Foi descoberto mais um possível elo na corrente da evolução humana: o Australopithecus sediba. Esse hominino (membro do ramo humano dos primatas) viveu há aproximadamente dois milhões de anos na África do Sul e possui mais características em comum com o gênero Homo do que qualquer outra espécie de australopiteco. Isso faria dele um possível ancestral dos humanos modernos, mas parte da comunidade científica questiona essa ideia.
A nova espécie foi identificada graças a dois fósseis encontrados na caverna Malapa, no chamado ‘berço da humanidade’ – um conjunto de sítios declarados patrimônio da humanidade que ficam próximo a Joanesburgo (África do Sul). Em 2008, pesquisadores da Universidade de Witwatersrand, também em Joanesburgo, encontraram ali esqueletos parciais de dois indivíduos: uma mulher adulta e um menino, entre 10 e 13 anos de idade.

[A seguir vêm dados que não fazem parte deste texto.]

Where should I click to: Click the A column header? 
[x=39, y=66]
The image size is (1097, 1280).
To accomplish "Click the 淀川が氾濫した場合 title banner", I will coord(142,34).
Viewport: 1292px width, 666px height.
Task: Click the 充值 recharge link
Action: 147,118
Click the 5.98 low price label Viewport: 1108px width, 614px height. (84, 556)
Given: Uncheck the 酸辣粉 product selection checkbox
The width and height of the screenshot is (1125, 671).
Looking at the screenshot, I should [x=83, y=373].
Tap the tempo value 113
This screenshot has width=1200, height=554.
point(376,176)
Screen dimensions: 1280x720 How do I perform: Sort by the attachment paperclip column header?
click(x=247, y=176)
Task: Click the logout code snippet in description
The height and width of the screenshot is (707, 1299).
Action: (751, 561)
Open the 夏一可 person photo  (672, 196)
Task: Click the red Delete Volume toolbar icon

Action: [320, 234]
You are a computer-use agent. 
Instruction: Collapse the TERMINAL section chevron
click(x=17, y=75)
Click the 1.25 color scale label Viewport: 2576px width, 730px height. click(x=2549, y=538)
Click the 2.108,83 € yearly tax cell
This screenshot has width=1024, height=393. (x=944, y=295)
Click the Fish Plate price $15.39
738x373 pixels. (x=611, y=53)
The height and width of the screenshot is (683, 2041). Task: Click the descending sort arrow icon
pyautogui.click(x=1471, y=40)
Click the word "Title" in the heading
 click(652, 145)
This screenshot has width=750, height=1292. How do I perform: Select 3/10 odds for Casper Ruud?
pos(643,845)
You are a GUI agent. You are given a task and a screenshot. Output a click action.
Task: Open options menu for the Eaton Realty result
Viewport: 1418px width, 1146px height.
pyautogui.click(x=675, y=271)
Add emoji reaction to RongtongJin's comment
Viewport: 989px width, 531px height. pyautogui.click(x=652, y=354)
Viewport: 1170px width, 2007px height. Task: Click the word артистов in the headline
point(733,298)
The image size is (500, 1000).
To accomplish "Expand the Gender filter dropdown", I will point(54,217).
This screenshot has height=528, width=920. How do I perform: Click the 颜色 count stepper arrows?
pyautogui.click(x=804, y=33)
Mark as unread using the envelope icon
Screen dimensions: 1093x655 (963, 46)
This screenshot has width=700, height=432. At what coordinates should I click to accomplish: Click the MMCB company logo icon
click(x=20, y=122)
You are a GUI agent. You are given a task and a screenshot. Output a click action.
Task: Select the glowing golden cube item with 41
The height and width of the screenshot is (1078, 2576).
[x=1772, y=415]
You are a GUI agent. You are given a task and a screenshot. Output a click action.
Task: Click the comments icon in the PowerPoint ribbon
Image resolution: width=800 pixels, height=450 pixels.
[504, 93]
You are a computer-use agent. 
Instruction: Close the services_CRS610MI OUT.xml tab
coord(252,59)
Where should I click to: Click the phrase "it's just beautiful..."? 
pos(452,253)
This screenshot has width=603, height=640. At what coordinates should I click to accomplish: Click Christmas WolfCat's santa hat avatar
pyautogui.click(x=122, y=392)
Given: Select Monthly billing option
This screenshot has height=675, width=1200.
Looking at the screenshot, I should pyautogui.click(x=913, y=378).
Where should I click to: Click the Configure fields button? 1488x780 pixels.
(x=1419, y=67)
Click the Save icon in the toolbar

A descoberta foi apresentada a em dois artigos na edição de hoje da revista norte-americana Science. A análise dos fósseis revelou que o A. sediba possuía cérebro e corpo pequenos, além de grandes braços, como outros australopitecos. Contudo, certos traços físicos – como o formato do cérebro, o pequeno tamanho dos dentes e alterações ósseas na bacia – são mais próximos do gênero Homo.
Confira abaixo uma animação computadorizada
de um crânio da nova espécie.
As características dos fósseis colocariam o Australopithecus sediba como um descendente do A. africanus e um ancestral do Homo habilis. “No entanto, alguns desses traços craniais estão presentes no Homo erectus, uma espécie posterior ao H. habilis,” explica o paleoantropólogo Lee Berger, da Universidade de Witwatersrand, coautor de um dos artigos publicados na Science.
Segundo ele, isso faz do A. sediba um bom candidato para ser a espécie de transição entre os australopitecos e o surgimento do gênero Homo. Não está excluída, inclusive, a possibilidade de a nova espécie ser o elo entre o A. africanus e o Homo erectus, o que excluiria o H. habilis da linhagem humana.
“É por isso que utilizamos o nome sediba, que em sesoto [uma das línguas da África do Sul], quer dizer ‘fonte natural’ ou ‘poço’”, conta Berger. Ele acrescenta que os fósseis demonstram que a evolução de homininos arbóreos e de corpos pequenos, como o A. africanus, para indivíduos maiores terrestres e corredores ocorreu de maneira gradual.
Queda na caverna
Os esqueletos estavam preservados em uma rocha chamada sedimento clástico calcificado, que foi datada como tendo entre 1,95 milhão e 1,78 milhão de anos. De acordo com os pesquisadores, os indivíduos devem ter caído na caverna por um buraco e morreram, sendo levados para um lago subterrâneo por uma chuva. Lá, acabaram fossilizados junto com vários outros animais encontrados no local, como um tigre-dentes-de-sabre, um antílope e coelhos, entre outros.
O local impediu que predadores ou carniceiros chegassem até os corpos, permitindo que fossem preservados. A erosão das cavernas acabou por expor os fósseis. A posição dos esqueletos e seu estado de decomposição indicam que os dois indivíduos morreram ao mesmo tempo ou muito próximos um do outro.
A novidade foi celebrada como uma peça importante no quebra-cabeça da evolução da espécie humana. “A descoberta do Australopithecus sediba muda drasticamente a situação do registro fóssil da linhagem humana”, avalia Berger.
A ideia de que a nova espécie seja o elo entre o gênero Homo e seus antepassados é questionada por alguns cientistas, como o paleoantropólogo Tim White, da Universidade da Califórnia em Berkeley (Estados Unidos). Em entrevista à Nature News, White diz que essa hipótese é pura especulação e não há evidência fóssil que lhe dê suporte. “A obsessão com o gênero Homo no título e no texto é difícil de entender fora de um contexto midiático”, afirma.